Não se espere, porém, uma crítica com pretensões ao absoluto nem tampouco um estudo pormenorizado dos filmes da preferência do autor. Zanin atrela a escolha das obras aos objetivos que empreende no livro e deixa claro desde o início seu caráter de investigador da cultura, num sentido mais amplo. Assim, investiga não apenas as intenções e as recepções de cada produção, como também o contexto que a suscitou, e como a obra interferiu nesse contexto. No prefácio do livro, outro crítico, Ismail Xavier, capta um sentido muito sutil do que Zanin buscou em seu livro: ‘O autor assume de forma sistemática uma premissa dialógica, de comparação, definição recíproca dos termos, na condução da crítica’.

O que você pretendeu ao escrever Cinema de Novo? Qual o seu fundamento de análise?

Luiz Zanin Oricchio – Pretendi verificar como o cinema da Retomada trabalhava certos temas ligados à representação do Brasil. Daí a estrutura: a relação com a história, o diálogo com o estrangeiro, as imagens da violência etc. Imagino um percurso desse imaginário durante os anos 90 e começo de 2000 e termino com Cidade de Deus, que me parece emblemático dessa trajetória. Assim, a minha ‘metodologia’ é menos a de um crítico de cinema, no sentido tradicional, do que a de um investigador da cultura, que trabalha, nesse caso específico, com um ramo em particular, que é o cinema. Daí também o espaço concedido a filmes que não me agradam, mas que são representativos, e a ausência de filmes que adoro. Muita gente não entendeu essas opções, porque também não entendeu a intenção do livro.

Em seu livro, você aponta como fator determinante a comunicação do cinema brasileiro com o público. O que mudou nessa relação?

L.Z.O. – Houve uma mudança para melhor. Basta ver as estatísticas, o que não quer dizer que os filmes tenham melhorado, necessariamente. Essa é uma outra questão. Mas, pelo menos, o cinema brasileiro dá mostras de que está saindo do gueto.

O cinema da Retomada atingiu as massas ou essa é uma falsa impressão? Por exemplo: quando você fala das produções de Xuxa ou de Renato Aragão, estes poderiam ser considerados como filmes da Retomada?
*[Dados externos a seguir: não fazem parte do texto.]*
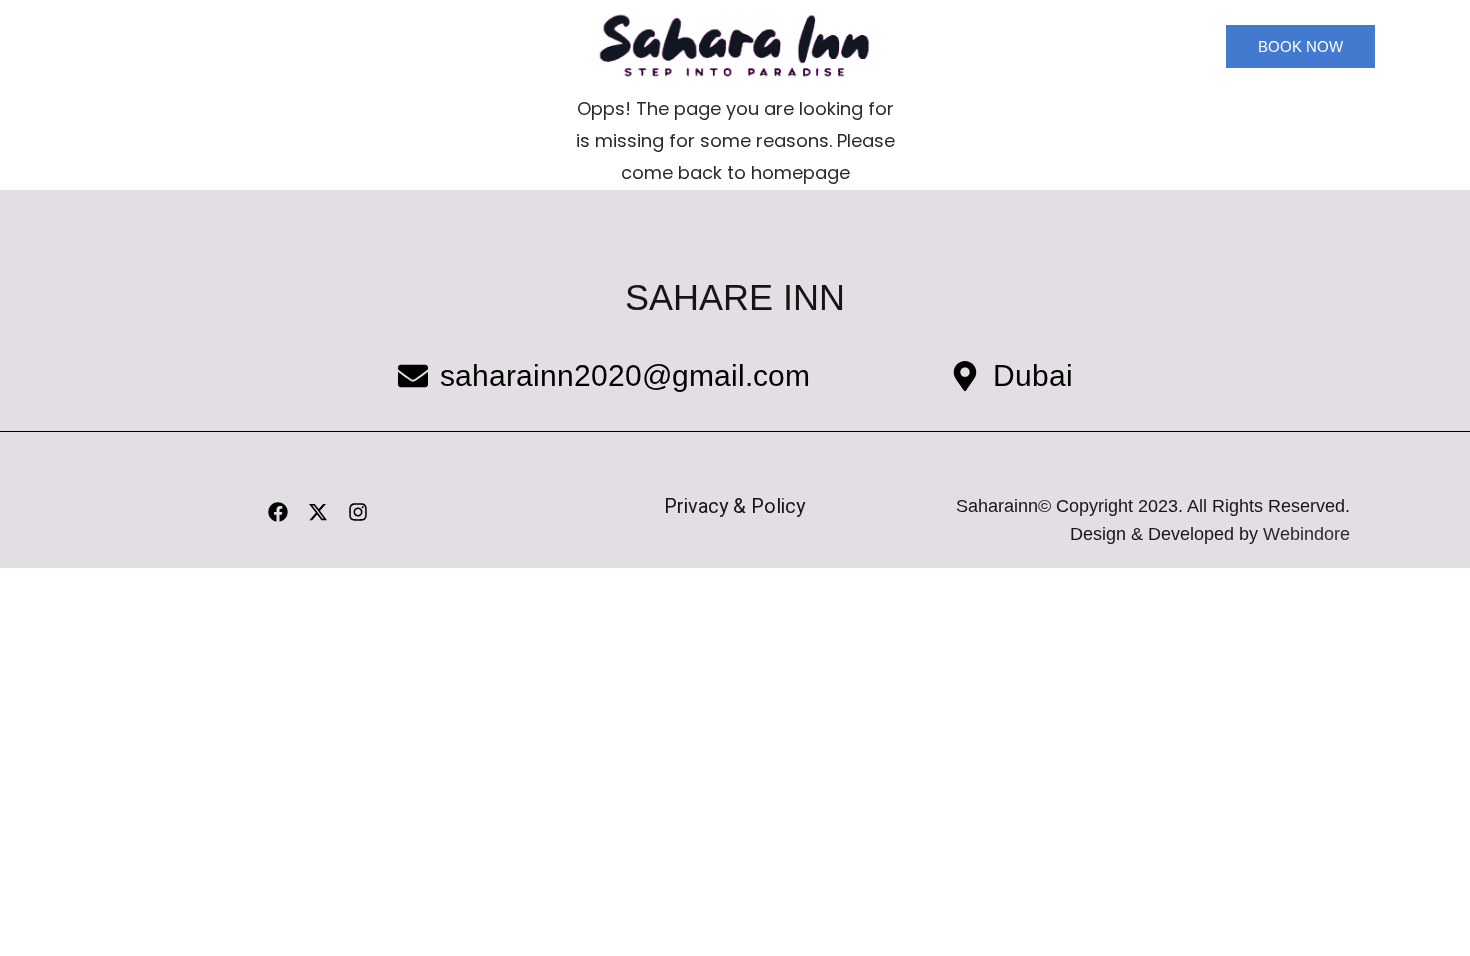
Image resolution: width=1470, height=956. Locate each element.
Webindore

L.Z.O. – São filmes da Retomada porque foram feitos no período considerado. São filmes derivados da TV, e esse é o seu ponto forte. De certa forma, eles serviram de laboratório para outros produtos do gênero, como Lisbela e O prisioneiro, por exemplo, extensões da TV no cinema e sucessos garantidos num país em que a TV tem a importância que tem.

A cineasta Suzana Amaral afirma que o cinema brasileiro está adotando a linguagem da TV, deixando de ser cinema. Como você vê essa relação cinema-TV, tendo como referência sobretudo as produções da Globo Filme?

L.Z.O. – O último capítulo do livro é dedicado a essa polêmica, a esse, como eu chamo, ‘conflito de linguagens no cinema brasileiro’. Vejo que estão se formando duas posições excludentes quanto ao diálogo entre TV e cinema, ou entre cinema e publicidade. Admito que possa haver um perigo de contaminação excessiva. Mas a minha impressão é que essa hibridação é inevitável. Se for usada de modo criativo pode ser até estimulante, como mostram os casos de Fernando Meirelles e Beto Brant.

Ao privilegiar a análise de filmes de ficção, você não deixou de lado o documentário, um dos gêneros mais fecundos atualmente?

L.Z.O. – Vários documentários estão contemplados no livro. Por exemplo, em representação da história, falo extensamente de Rádio Auriverde, depois de A cobra fumou e outros, ligados à memória militar. Em Sertão e favela, há os documentário de Eduardo Coutinho, como Santo forte e Babilônia 2000. De certo modo, ao analisar os filmes, achei que a representação do Brasil entrava de modo mais evidente em filmes de ficção do que em muitos documentários. Daí alguns deles, de que gosto muito, terem ficado de fora. No primeiro capítulo deixo claro que não pretendo fazer um catálogo comentado de filmes. Talvez o subtítulo – ‘um balanço crítico da Retomada’ – induza alguns leitores a essa suposição. Um produtor, em Brasília, me perguntou se eu não tinha tido infância, porque não incluí filmes como Menino maluquinho, por exemplo.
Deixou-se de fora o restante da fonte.